Las manifestaciones contra la invasión de Irak fueron asombrosas en Granada. La población entera se lanzó a la calle para protestar por una guerra que, pese a los maquillajes gubernamentales, no podía esconder su carácter de genocidio imperialista. Pocos días después, los votantes granadinos le dieron la alcaldía de la ciudad al Partido Popular, sin tener en cuenta que ese partido había trabajado activamente para justificar la primera gran matanza del siglo XXI. La izquierda quedó boquiabierta, y yo también, porque había caído en el error de confundir el voto con la conciencia, como si la conciencia fuese una enfermedad generalizada entre los votantes. Cada sector ideológico de la población tiene sus peculiaridades, sus virtudes y sus defectos, y no resulta conveniente mezclar los síntomas a la hora de realizar diagnósticos. La encantadora fauna de la izquierda, desde los viejos experimentados hasta los jóvenes idealistas, encuentra siempre mil motivos para abstenerse, para autocriticarse, para sentirse culpable por los resultados. La falta de simpatía del candidato número ocho en una lista es ya causa suficiente para provocar una escisión o, incluso, para votar a los verdes. La derecha, sin embargo, es admirable en su eficacia electoral. Ni un genocidio, ni la vergüenza de cien mentiras parlamentarias, ni mil escándalos nacionales o internacionales, impiden que los votantes de derechas acudan a las urnas como un solo matrimonio y una sola papeleta. La conciencia es un lujo que permite simpatizar con caridades abstractas, la paz y la guerra, los ricos y los pobres, pero que afecta poco a las decisiones concretas. Una cosa es la palabra de Dios y otra los negocios del Vaticano.

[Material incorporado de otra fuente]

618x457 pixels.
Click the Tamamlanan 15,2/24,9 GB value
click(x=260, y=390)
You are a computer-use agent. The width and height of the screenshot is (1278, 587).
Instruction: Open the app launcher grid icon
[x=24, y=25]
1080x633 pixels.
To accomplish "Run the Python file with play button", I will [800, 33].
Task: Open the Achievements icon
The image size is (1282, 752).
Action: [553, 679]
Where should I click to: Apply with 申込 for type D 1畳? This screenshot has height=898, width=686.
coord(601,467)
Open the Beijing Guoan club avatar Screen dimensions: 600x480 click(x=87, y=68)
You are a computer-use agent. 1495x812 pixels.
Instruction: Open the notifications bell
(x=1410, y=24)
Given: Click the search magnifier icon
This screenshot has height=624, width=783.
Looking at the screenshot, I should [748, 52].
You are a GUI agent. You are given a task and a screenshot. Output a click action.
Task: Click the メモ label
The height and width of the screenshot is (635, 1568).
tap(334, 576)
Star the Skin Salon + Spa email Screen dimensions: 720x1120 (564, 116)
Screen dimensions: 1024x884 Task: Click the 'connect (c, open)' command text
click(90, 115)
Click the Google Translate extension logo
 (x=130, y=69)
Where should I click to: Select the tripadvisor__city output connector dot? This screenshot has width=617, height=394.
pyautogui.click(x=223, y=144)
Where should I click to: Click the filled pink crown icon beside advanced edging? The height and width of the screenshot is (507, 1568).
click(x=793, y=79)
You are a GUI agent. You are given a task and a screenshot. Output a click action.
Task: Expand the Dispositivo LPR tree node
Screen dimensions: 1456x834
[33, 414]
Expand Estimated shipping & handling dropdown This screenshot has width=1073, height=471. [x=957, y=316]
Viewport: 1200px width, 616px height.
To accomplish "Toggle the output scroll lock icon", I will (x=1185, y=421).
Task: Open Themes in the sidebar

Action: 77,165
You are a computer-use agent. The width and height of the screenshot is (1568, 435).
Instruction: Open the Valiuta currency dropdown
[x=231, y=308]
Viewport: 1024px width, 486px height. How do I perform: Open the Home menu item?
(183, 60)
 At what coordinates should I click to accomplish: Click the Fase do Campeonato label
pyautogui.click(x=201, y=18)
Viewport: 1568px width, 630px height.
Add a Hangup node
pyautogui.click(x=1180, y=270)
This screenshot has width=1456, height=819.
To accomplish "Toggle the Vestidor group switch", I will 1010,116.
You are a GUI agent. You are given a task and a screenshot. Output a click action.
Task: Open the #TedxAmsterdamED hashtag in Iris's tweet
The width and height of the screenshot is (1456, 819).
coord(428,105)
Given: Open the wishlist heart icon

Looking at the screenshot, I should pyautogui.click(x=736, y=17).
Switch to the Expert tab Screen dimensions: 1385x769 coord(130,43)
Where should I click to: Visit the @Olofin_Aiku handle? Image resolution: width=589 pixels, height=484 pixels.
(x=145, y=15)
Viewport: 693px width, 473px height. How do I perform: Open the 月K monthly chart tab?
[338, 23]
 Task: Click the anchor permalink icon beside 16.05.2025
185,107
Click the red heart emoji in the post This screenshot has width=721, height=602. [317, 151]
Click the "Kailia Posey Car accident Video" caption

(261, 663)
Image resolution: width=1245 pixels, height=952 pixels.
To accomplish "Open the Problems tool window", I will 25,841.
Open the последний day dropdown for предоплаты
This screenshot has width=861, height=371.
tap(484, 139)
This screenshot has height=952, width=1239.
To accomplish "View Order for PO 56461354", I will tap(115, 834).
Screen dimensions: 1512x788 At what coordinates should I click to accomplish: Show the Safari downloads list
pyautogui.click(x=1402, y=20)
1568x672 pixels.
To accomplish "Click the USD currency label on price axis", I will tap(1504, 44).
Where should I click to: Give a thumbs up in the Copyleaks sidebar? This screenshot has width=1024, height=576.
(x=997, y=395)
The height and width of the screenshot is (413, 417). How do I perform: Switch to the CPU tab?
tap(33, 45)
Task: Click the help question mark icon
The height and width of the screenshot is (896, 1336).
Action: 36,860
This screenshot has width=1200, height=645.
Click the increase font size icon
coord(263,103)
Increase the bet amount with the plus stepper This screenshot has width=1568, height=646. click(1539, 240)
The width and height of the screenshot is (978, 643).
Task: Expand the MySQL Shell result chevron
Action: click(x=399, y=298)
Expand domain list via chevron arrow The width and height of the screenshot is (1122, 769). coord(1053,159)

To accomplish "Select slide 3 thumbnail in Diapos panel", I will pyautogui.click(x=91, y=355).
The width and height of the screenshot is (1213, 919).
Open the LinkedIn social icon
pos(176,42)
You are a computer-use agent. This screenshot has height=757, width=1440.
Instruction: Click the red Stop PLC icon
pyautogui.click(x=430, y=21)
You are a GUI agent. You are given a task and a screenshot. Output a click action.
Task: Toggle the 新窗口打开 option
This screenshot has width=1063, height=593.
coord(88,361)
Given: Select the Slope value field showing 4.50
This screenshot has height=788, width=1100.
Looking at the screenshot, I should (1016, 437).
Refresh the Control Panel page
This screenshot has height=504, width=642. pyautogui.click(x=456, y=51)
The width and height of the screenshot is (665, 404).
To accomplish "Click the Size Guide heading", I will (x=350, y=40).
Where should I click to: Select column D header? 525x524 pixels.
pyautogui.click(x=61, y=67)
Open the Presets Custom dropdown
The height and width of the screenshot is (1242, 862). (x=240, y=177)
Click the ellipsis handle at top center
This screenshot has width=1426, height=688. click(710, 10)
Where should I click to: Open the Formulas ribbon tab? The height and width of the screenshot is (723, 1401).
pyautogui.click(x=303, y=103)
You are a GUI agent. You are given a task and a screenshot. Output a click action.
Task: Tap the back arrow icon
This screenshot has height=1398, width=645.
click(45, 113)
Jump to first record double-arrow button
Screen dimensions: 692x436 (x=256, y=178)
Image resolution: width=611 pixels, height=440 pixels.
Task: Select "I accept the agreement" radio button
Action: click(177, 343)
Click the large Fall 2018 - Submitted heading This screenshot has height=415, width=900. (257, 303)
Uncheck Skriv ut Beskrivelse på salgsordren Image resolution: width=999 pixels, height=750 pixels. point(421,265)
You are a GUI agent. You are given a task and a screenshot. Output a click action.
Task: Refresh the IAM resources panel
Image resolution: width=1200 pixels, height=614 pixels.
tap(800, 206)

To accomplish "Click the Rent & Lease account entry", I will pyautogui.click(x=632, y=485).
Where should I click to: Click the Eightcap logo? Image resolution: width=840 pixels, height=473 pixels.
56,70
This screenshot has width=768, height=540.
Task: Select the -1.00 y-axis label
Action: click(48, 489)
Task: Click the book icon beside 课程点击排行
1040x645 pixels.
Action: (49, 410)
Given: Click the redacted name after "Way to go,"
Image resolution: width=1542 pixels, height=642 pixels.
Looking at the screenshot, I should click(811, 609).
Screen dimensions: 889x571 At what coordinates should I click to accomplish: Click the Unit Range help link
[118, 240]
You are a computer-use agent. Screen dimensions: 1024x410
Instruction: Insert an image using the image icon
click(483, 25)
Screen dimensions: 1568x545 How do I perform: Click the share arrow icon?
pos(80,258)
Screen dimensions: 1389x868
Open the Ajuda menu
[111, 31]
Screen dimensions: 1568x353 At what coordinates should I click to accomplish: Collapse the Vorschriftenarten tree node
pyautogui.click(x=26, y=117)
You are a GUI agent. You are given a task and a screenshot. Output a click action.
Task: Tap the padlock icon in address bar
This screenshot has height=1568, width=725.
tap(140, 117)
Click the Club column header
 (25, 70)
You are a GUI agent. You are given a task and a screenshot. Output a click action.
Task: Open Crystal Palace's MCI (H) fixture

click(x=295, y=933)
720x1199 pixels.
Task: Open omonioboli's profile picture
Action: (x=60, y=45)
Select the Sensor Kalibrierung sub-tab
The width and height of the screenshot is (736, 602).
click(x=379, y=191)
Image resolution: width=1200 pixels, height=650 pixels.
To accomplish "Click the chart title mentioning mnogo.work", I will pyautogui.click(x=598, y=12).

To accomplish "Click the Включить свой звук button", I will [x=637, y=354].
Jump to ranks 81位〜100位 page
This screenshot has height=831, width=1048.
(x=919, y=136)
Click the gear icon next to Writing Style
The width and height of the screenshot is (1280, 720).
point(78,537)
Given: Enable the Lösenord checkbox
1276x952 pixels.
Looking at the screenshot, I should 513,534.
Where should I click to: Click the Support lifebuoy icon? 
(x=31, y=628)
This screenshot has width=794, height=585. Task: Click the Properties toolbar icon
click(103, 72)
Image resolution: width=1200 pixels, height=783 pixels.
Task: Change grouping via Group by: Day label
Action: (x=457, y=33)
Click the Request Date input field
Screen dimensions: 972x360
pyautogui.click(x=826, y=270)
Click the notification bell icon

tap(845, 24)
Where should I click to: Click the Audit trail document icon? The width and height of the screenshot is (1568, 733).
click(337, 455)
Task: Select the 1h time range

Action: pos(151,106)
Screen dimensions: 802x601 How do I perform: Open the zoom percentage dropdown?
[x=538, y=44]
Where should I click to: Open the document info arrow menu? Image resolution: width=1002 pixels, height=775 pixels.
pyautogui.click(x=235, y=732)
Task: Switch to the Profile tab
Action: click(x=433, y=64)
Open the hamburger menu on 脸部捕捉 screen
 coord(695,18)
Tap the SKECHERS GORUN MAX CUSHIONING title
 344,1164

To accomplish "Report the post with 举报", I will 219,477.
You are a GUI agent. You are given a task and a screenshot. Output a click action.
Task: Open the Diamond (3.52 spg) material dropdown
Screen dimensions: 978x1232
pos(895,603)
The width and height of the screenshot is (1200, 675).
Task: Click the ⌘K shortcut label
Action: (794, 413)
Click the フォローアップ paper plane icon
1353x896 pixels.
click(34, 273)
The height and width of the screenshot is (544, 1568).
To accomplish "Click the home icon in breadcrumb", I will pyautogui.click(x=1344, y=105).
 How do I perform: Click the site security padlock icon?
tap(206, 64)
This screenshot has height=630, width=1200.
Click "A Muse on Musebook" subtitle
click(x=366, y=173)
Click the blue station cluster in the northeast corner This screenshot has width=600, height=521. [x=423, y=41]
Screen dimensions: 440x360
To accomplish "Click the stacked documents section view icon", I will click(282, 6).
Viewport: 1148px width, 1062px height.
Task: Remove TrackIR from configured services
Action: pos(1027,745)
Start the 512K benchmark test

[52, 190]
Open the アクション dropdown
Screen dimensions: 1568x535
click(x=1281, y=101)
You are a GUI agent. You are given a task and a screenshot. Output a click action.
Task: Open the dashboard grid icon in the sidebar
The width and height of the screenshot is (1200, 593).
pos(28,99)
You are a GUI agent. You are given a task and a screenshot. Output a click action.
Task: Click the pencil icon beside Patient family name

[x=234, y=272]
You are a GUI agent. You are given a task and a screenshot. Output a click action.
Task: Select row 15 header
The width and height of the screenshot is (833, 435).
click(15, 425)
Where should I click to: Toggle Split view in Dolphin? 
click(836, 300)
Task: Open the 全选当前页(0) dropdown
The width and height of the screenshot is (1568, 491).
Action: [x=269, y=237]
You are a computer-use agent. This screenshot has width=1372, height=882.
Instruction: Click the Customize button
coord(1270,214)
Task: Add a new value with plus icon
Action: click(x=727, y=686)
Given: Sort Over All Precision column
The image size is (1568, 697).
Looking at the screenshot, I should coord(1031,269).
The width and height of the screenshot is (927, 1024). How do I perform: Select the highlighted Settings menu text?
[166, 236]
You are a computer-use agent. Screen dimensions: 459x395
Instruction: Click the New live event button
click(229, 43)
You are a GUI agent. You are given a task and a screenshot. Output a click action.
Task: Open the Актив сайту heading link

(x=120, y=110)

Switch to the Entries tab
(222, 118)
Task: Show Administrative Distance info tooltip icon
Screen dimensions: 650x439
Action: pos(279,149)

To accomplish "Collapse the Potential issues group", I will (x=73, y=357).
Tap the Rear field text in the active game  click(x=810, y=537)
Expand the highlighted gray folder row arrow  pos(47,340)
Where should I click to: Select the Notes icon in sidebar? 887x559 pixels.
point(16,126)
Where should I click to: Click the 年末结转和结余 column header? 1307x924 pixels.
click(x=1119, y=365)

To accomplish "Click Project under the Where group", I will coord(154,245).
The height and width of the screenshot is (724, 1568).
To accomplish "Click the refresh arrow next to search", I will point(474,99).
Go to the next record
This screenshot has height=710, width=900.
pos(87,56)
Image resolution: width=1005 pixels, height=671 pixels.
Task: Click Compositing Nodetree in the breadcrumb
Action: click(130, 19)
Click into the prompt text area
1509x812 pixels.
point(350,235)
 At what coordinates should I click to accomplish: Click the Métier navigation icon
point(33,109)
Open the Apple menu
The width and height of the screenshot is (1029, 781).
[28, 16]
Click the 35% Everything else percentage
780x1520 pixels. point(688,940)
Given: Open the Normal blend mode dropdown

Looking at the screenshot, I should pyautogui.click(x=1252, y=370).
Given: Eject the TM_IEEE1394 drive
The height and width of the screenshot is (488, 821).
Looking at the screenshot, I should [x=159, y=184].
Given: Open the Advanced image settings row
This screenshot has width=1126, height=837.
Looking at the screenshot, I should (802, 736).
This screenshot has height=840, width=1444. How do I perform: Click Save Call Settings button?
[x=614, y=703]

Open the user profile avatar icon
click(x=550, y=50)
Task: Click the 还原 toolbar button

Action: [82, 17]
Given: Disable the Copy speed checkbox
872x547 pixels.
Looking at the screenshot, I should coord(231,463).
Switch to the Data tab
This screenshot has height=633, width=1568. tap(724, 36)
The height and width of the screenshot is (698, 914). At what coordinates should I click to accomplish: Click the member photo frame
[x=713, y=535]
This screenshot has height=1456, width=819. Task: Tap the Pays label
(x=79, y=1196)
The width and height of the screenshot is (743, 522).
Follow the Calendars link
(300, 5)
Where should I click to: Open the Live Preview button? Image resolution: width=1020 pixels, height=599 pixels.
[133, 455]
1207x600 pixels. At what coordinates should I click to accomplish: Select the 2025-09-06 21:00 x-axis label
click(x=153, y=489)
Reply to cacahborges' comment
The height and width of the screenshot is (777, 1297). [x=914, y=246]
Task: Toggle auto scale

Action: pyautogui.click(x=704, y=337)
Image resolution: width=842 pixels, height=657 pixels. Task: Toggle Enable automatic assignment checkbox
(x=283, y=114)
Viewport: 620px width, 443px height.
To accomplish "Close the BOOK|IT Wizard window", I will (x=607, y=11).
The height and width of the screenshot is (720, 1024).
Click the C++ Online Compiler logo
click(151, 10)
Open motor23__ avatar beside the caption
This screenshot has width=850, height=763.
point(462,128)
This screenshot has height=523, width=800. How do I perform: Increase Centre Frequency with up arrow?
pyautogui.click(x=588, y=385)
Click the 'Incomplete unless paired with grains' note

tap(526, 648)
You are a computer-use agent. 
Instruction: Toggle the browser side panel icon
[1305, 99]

Sin renunciar a su conciencia, porque es una enfermedad crónica que sólo se supera con la muerte, la izquierda quizá deba esforzarse la próxima vez en prestar más atención a los detalles concretos de la vida cotidiana, es decir, a los problemas de la gente sin conciencia. No conviene olvidar que la gente sin conciencia tiene problemas y que hay muchos problemas que no son de conciencia. Los granadinos, por ejemplo, tienen el problema de sus malas comunicaciones, y no tanto porque sean aficionados a salir de la ciudad (donde se ponga el carril bici del Zaidín que se quiten los demás problemas del mundo), sino porque buena parte de su economía descansa en el turismo. Los trenes son animales prehistóricos que serpentean dolorosamente por unos horarios infinitos, bajo la sombra melancólica de un AVE imposible. Los aviones se cancelan, sobreviven, despegan y aterrizan abandonados a unos horarios que favorecen poco la utilidad del aeropuerto. La carretera de la Costa, que acumula curvas y atascos, es una de las grandes protagonistas mediáticas en los informativos del verano, porque todas las operaciones salida se estrellan contra su tercermundismo. Y por si faltaba algo, vencido el último contrato, ayer se quedó sin mantenimiento la autovía Bailén-Granada. El Gobierno parece empeñado en dejar claro, por tierra, mar y aire, su desprecio. Tal vez la izquierda granadina deba cambiar de estrategia, bajar a los problemas concretos de una ciudad que no funciona y sacar a la gente a la calle para que proteste por sus trenes, sus aviones y sus carreteras.